Both problems thus force one to distinguish between the way things appear and the way they really are. This is the famous philosophical distinction between appearance and reality. But, once that distinction is drawn, profound difficulties arise about how to distinguish reality from mere appearance. As will be shown, innumerable theories have been presented by philosophers attempting to answer this question since time immemorial.
Second, there is the question of what is meant by "knowledge." People claim to know that the stick is really straight even when it is half-submerged in water. But, as indicated earlier, if this claim is correct, then knowledge cannot simply be identical with perception. For whatever theory about the nature of knowledge one develops, the theory cannot have as a consequence that knowing something to be the case can sometimes be mistaken or misleading.
Third, even if knowledge is not simply to be identified with perception, there nevertheless must be some important relationship between knowledge and perception. After all, how could one know that the stick is really straight unless under some conditions it looked straight? And sometimes a person who is in pain exhibits that pain by his behaviour; thus there are conditions that genuinely involve the behaviour of pain. But what are those conditions? It seems evident that the knowledge that a stick is straight or that one is in great pain must come from what is seen in certain circumstances: perception must somehow be a fundamental element in the knowledge human beings have. It is evident that one needs a theory to explain what the relationship is--and a theory of this sort, as the history of the subject all too well indicates, is extraordinarily difficult to develop.
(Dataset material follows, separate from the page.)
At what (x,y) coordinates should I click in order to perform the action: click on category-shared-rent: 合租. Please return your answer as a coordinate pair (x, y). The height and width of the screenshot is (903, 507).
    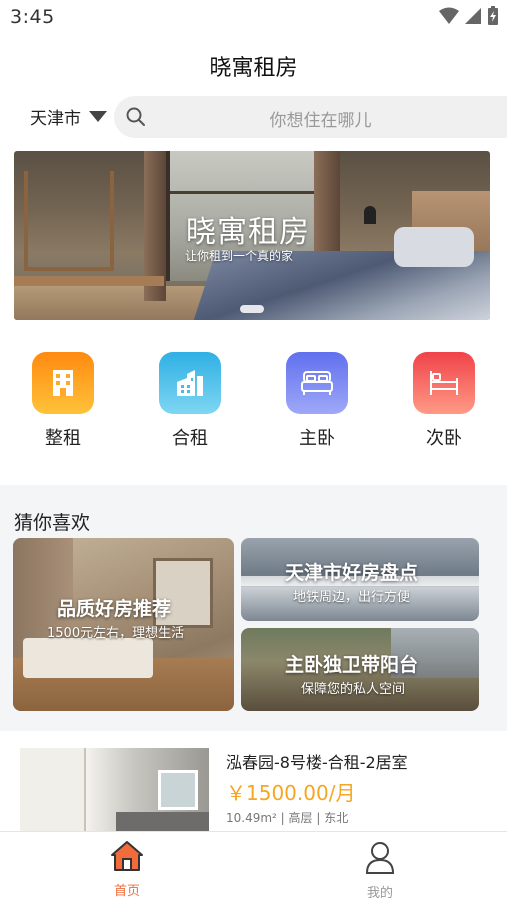
    Looking at the image, I should click on (190, 401).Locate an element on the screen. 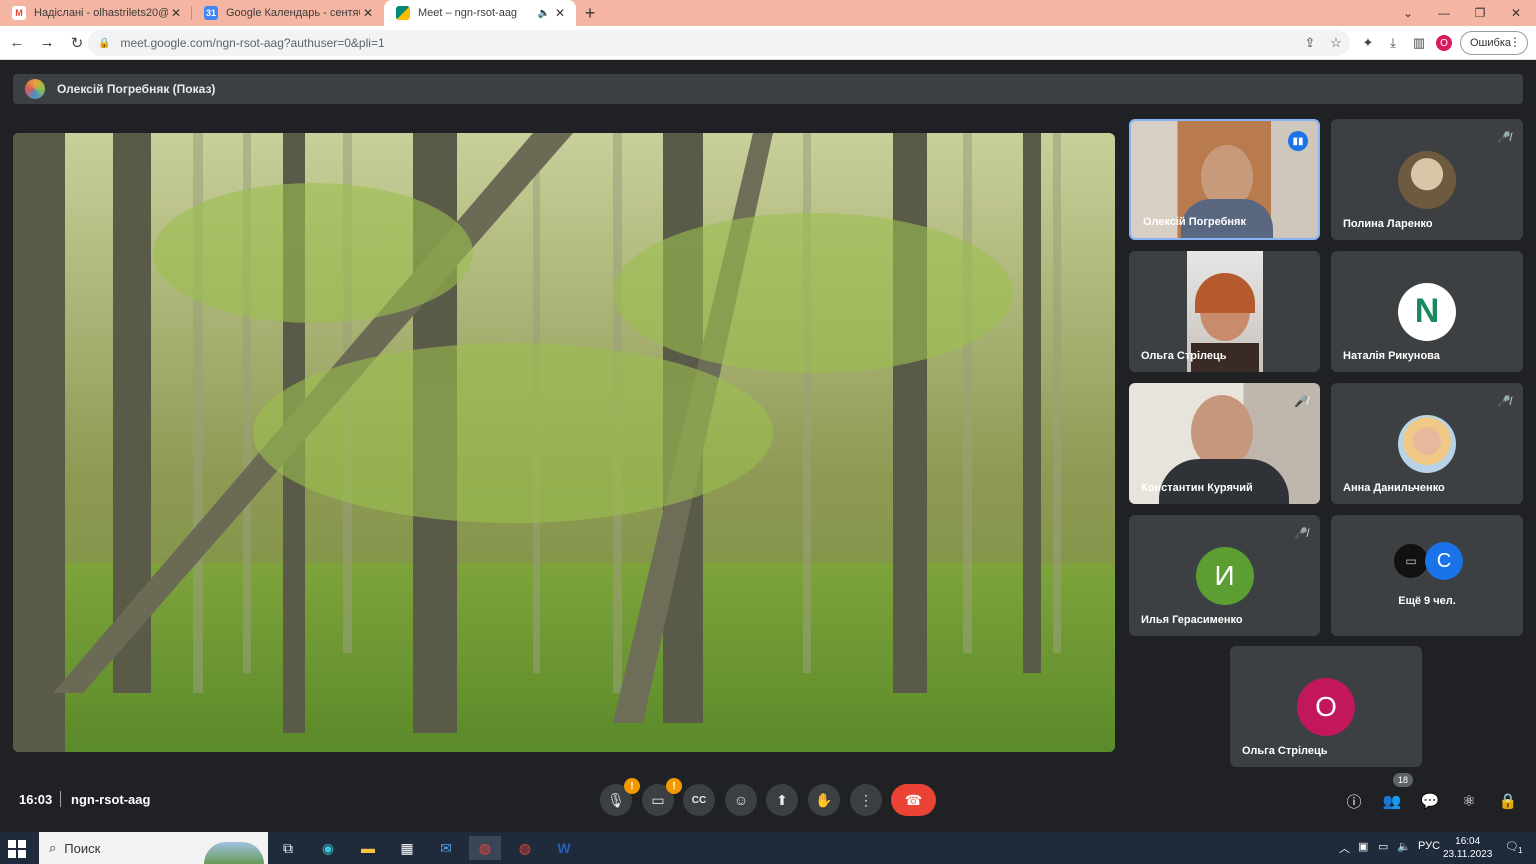 Image resolution: width=1536 pixels, height=864 pixels. tab-gmail: M Надіслані - olhastrilets20@gmai ✕ is located at coordinates (96, 13).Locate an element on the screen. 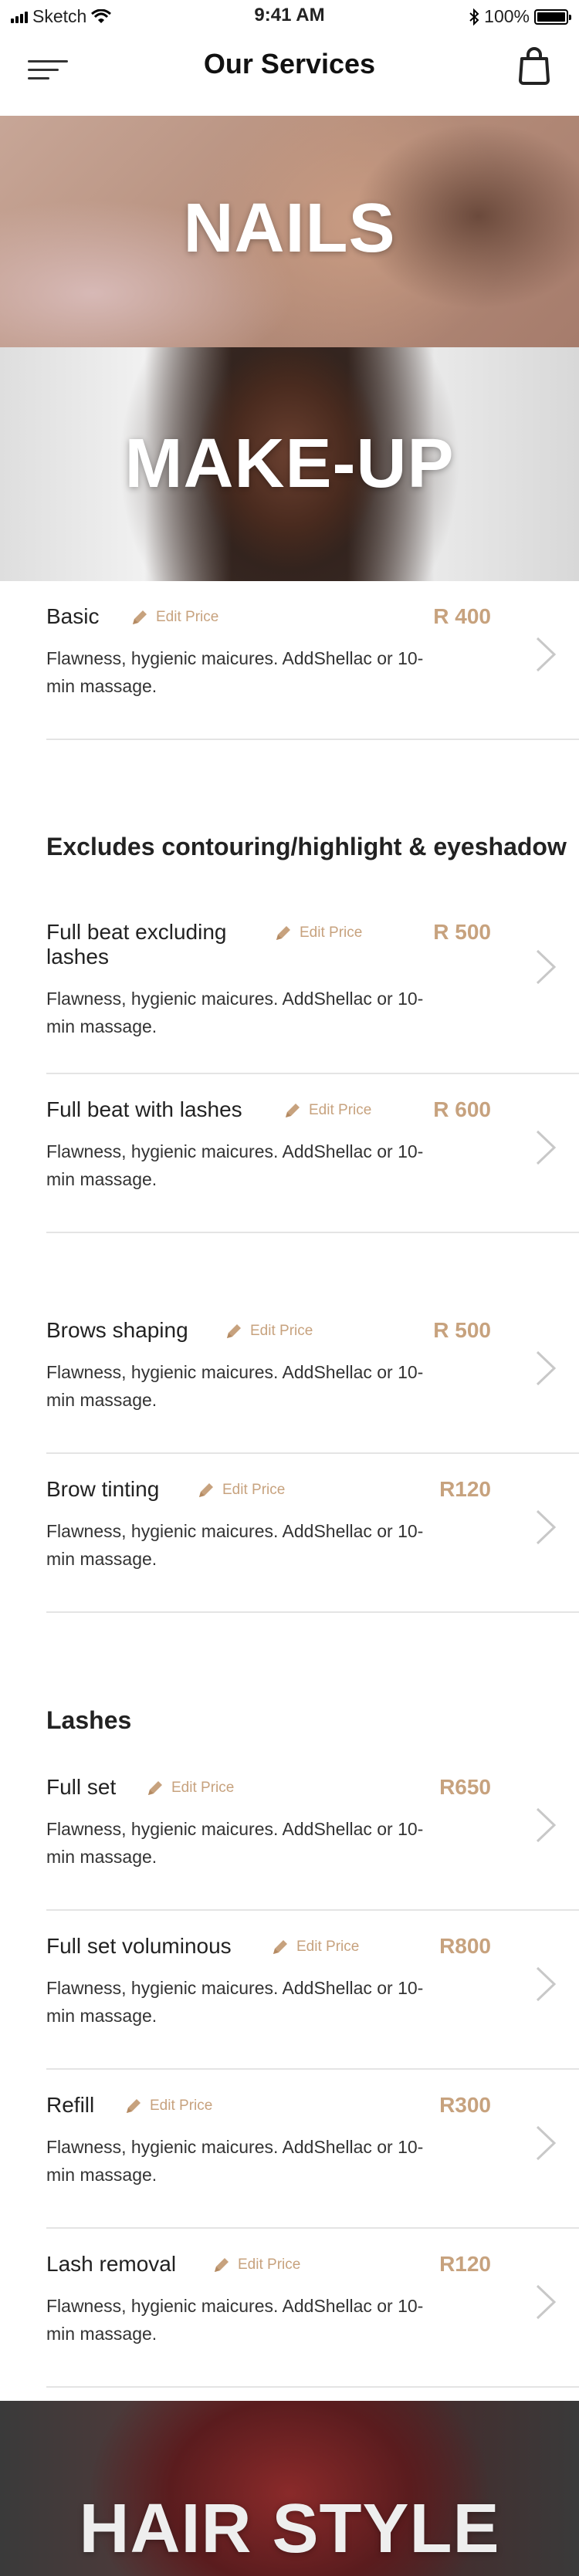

The two problems also differ in certain respects. The problem of man's knowledge of the external world raises a unique difficulty that some of the best philosophical minds of the 20th century (among them, Bertrand Russell, H.H. Price, C.D. Broad, and G.E. Moore) spent their careers trying to solve. The perplexity arises with respect to the status of the entity one sees when one sees a bent stick in water. In such a case, there exists an entity--a bent stick in water--that one perceives and that appears to be exactly where the genuinely straight stick is. But clearly it cannot be; for the entity that exists exactly where the straight stick is is the stick itself, an entity that is not bent. Thus, the question arises as to what kind of a thing this bent-stick-in-water is and where it exists.
The responses to these questions have been innumerable, and nearly all of them raise further difficulties. Some theorists have denied that what one sees in such a case is an existent entity at all but have found it difficult to explain why one seems to see such an entity. Still others have suggested that the image seen in such a case is in one's mind and not really in space. But then what is it for something to be in one's mind, where in the mind is it, and why, if it is in the mind, does it appear to be "out there," in space where the stick is? And above all, how does one decide these questions? The various questions posed above only suggest the vast network of difficulties, and in order to straighten out its tangles it becomes indispensable to develop theories.